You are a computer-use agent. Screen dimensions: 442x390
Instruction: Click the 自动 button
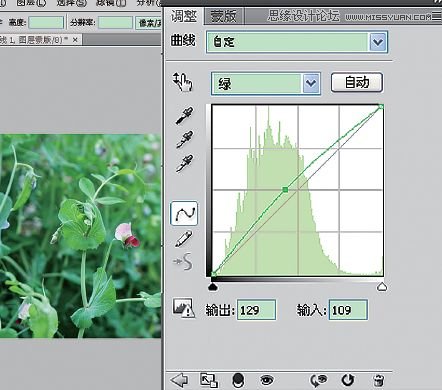[x=357, y=82]
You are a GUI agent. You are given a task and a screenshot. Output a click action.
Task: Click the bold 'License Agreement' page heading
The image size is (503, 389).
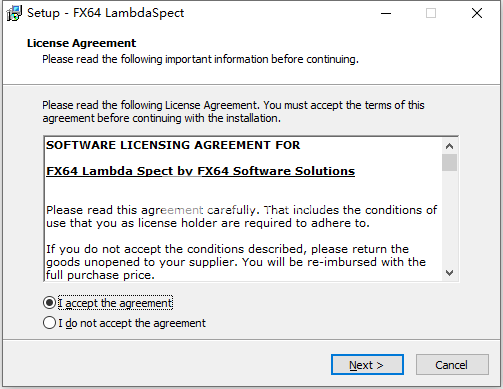[x=81, y=43]
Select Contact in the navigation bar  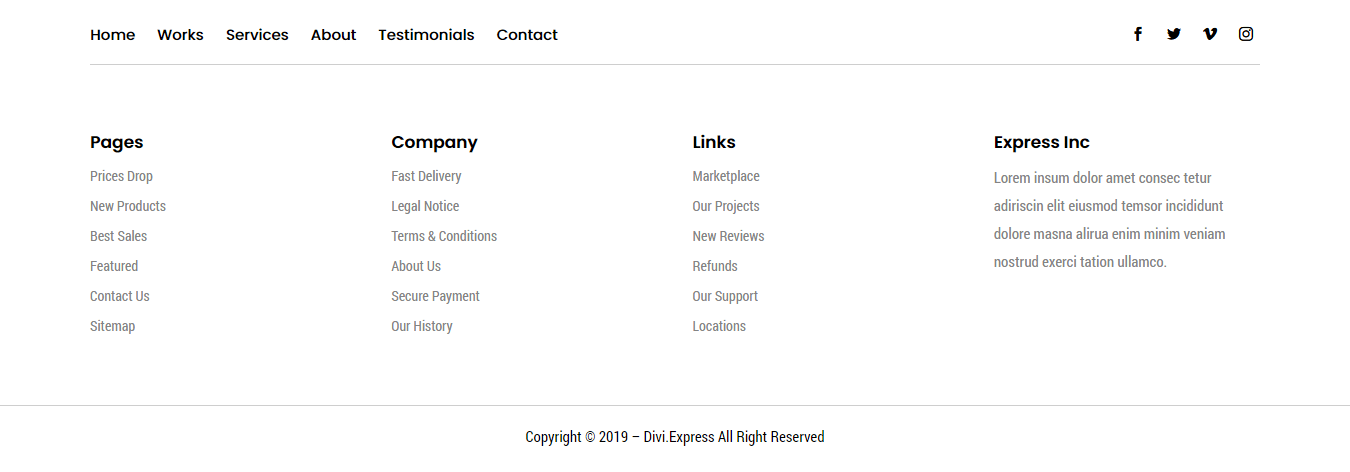point(527,35)
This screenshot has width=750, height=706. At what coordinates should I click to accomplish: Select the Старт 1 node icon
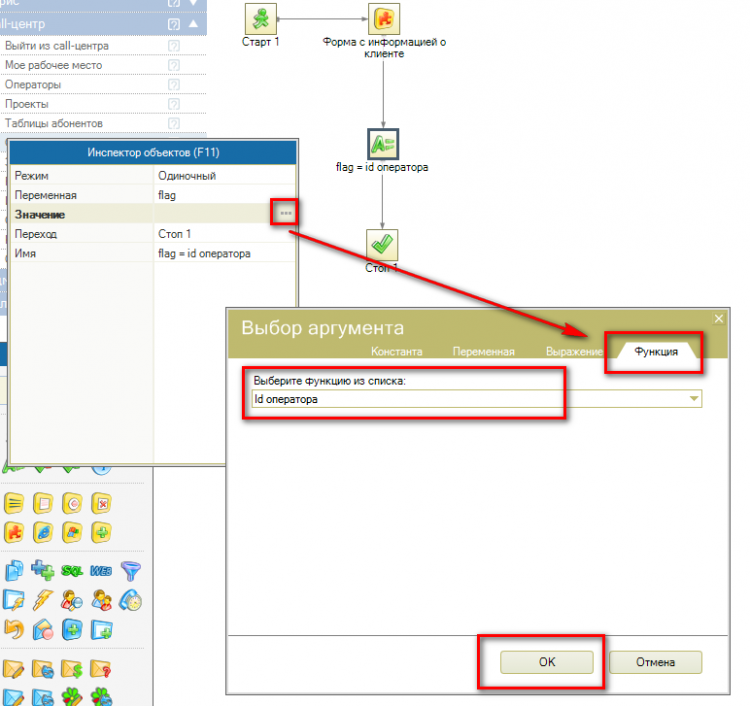261,19
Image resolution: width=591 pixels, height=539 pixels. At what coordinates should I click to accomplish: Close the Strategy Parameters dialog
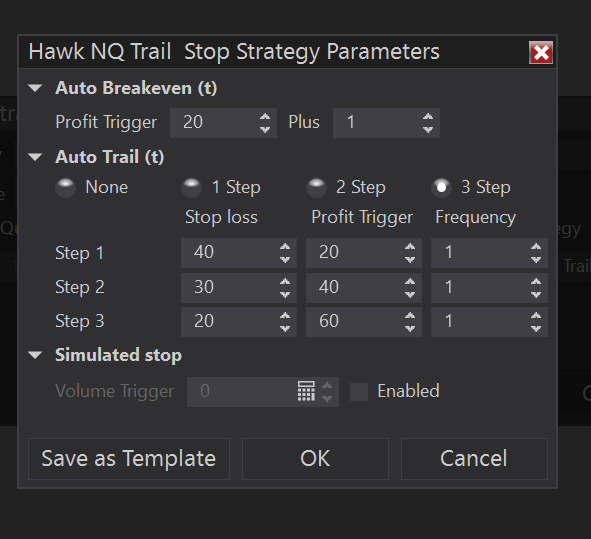coord(541,52)
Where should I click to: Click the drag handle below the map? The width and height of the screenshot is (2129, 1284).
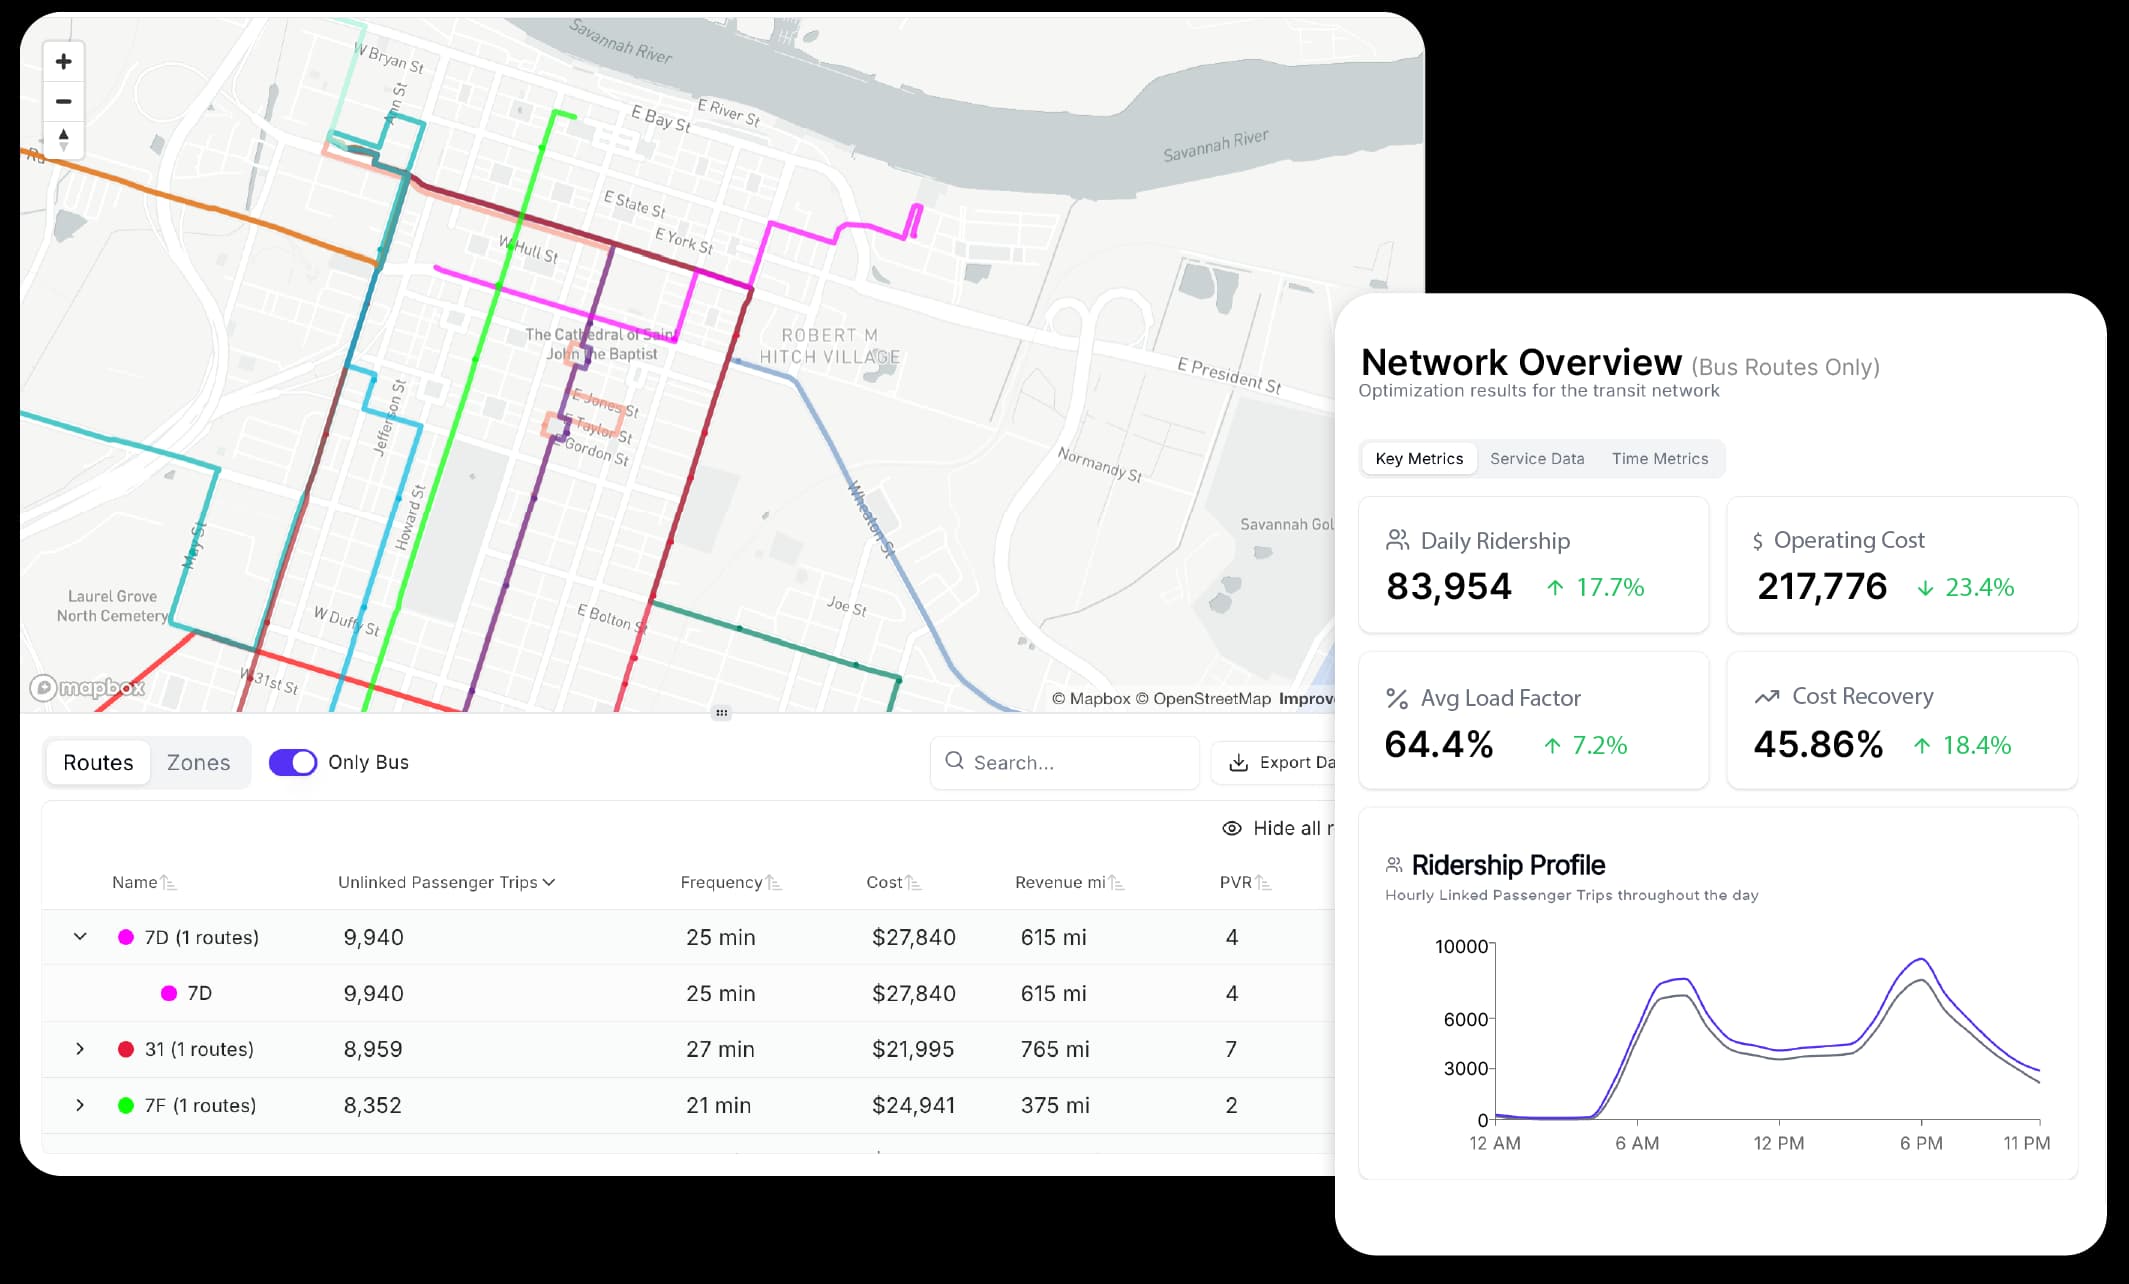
□ □ □
Copy out the stretch from the line containing "Image resolution: width=591" through the end of the records, requests included, and shift each coordinate in the answers by adding 25 to it. Omit the pictures.

- TASK RESPONSE -
Image resolution: width=591 pixels, height=539 pixels. At what coordinates should I click to accomplish: Close the Strategy Parameters dialog
coord(566,77)
Where should I click to: Click the drag handle below the map? The width and height of the screenshot is (2129, 1284).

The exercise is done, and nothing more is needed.